Mais s’il est surtout médiatisé pour sa pratique de l’art urbain — avec de grandes fresques très colorées qui font directement référence à l’imagerie des dessins animés et des jeux vidéos —, l’exposition présentée ici montre un versant moins connu de sa création. Des toiles qui se détachent de l’imagerie classique du street art qui a souvent tendance à vouloir en mettre plein la vue, jouant sur les contrastes de couleurs vives et le foisonnement des formes mais restant néanmoins dans une lisibilité graphique et un répertoire d’images fortement ancrées dans un langage codé.

Dès l’entrée de l’exposition, la toile Chef d’œuvre à Lapinture nous fait directement entrer dans le répertoire formel de Speedy Graphito, avec son traitement si particulier des formes anguleuses en volume qui se manifeste déjà en 1987.
L’attitude affichée donne le ton: Speedy Graphito est un peintre qui se situe dans l’histoire de l’art avec son chef-d’œuvre déclaré. Mais il revendique dans le même temps une distance ludique et ironique en transformant ce noble art de la peinture en petit personnage à tête de lapin nommé «Lapinture». C’est sur ce mode moqueur et joyeux que l’artiste aborde sa création, avec une prédilection pour les jeux de mots et les parodies.

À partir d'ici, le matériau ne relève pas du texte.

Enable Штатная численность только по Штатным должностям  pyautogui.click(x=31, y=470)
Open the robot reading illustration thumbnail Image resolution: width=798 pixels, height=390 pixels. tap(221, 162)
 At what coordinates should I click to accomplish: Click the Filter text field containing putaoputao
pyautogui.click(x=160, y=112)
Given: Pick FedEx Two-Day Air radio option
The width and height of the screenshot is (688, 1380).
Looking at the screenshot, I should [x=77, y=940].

Manipulateur de notre inconscient collectif, il réalise une série de compositions de petits tableaux assez jubilatoires à partir de toile de Jouy. Découpant les motifs et comblant les trous entre deux avec des dessins de sa composition, il détourne une image classique et bourgeoise pour la transformer en scène étrange aux personnages déformés et fantasmagoriques. Un passage de l’autre côté du miroir qui rappelle l’univers d’Alice aux pays des merveilles.

Ses sculptures contiennent aussi une bonne dose d’humour, avec son lapin gonflable nommé «A bout de souffle» ou celui en chocolat dans lequel une bouche affamée a croqué. La figure aux grandes oreilles est aussi un double de l’artiste, lorsqu’il est affublé d’un masque de protection pour les graffiteurs ou tient à la main un pinceau.

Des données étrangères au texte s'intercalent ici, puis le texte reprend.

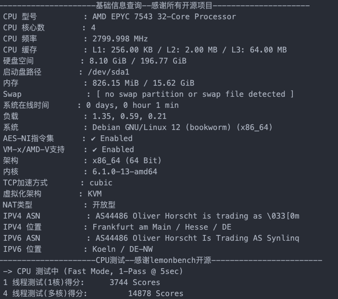The image size is (338, 299).
Task: Click the AES-NI checkmark Enabled icon
Action: (x=93, y=139)
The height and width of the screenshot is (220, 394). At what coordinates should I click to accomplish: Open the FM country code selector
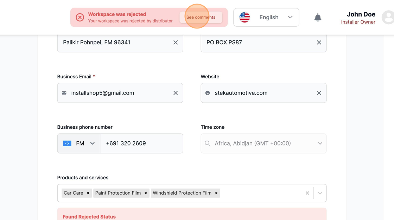[79, 143]
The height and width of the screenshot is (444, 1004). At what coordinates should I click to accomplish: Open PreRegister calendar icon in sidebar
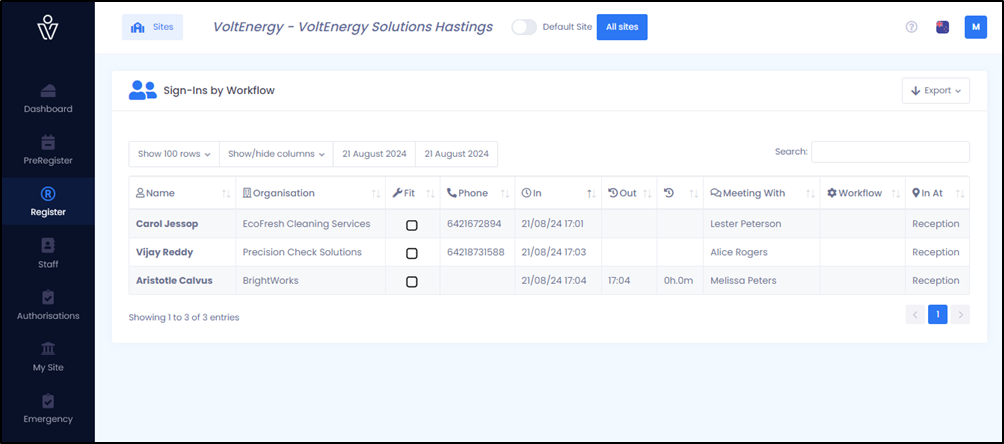coord(48,142)
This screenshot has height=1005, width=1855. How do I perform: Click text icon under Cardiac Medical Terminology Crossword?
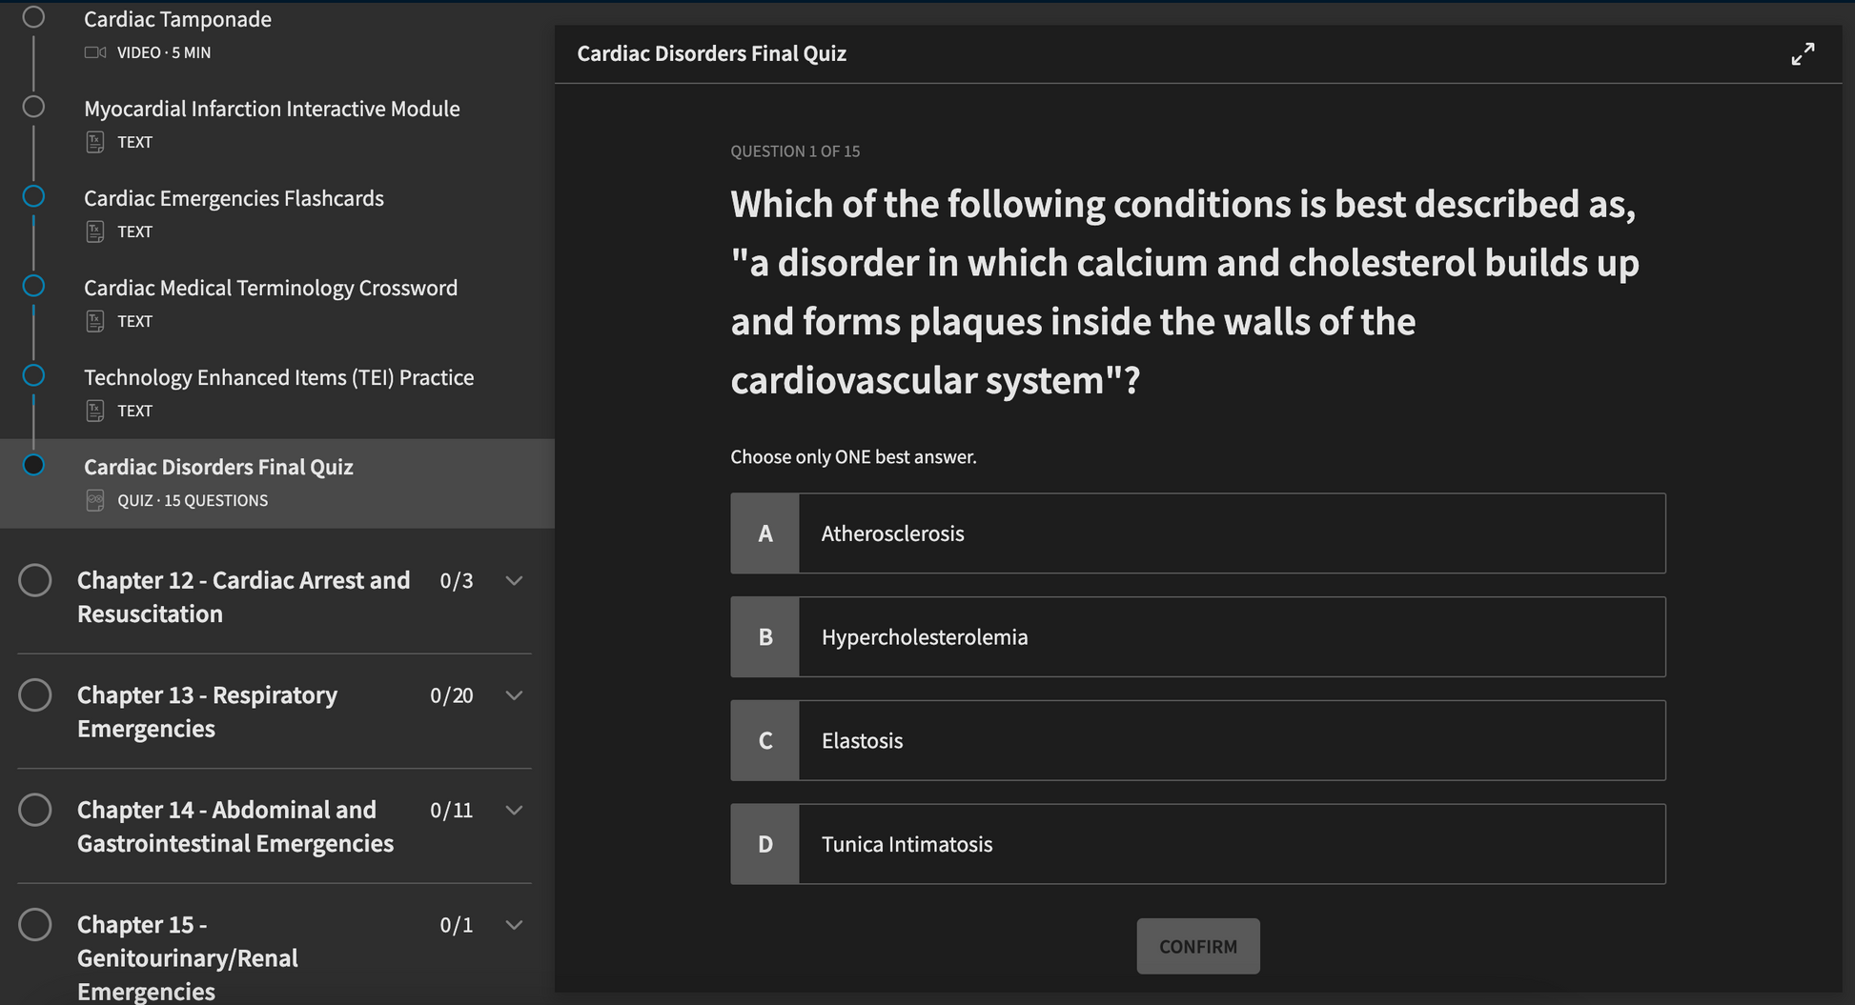(95, 321)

Le langage pictural de Speedy Graphito est graphique et accorde une place essentielle à la simulation du volume. Aussi bien dans ses sculptures, qu’il travaille souvent par blocs s’emboitant les uns dans les autres, que dans ses toiles, où les motifs sont travaillés en 3D comme les lettres des fresques du street art.

Sa pratique est un va-et-vient permanent entre reconnaissance et perte de repères, jeux sur les mots, le sens, l’inconscient collectif et la simulation d’un réel imaginaire.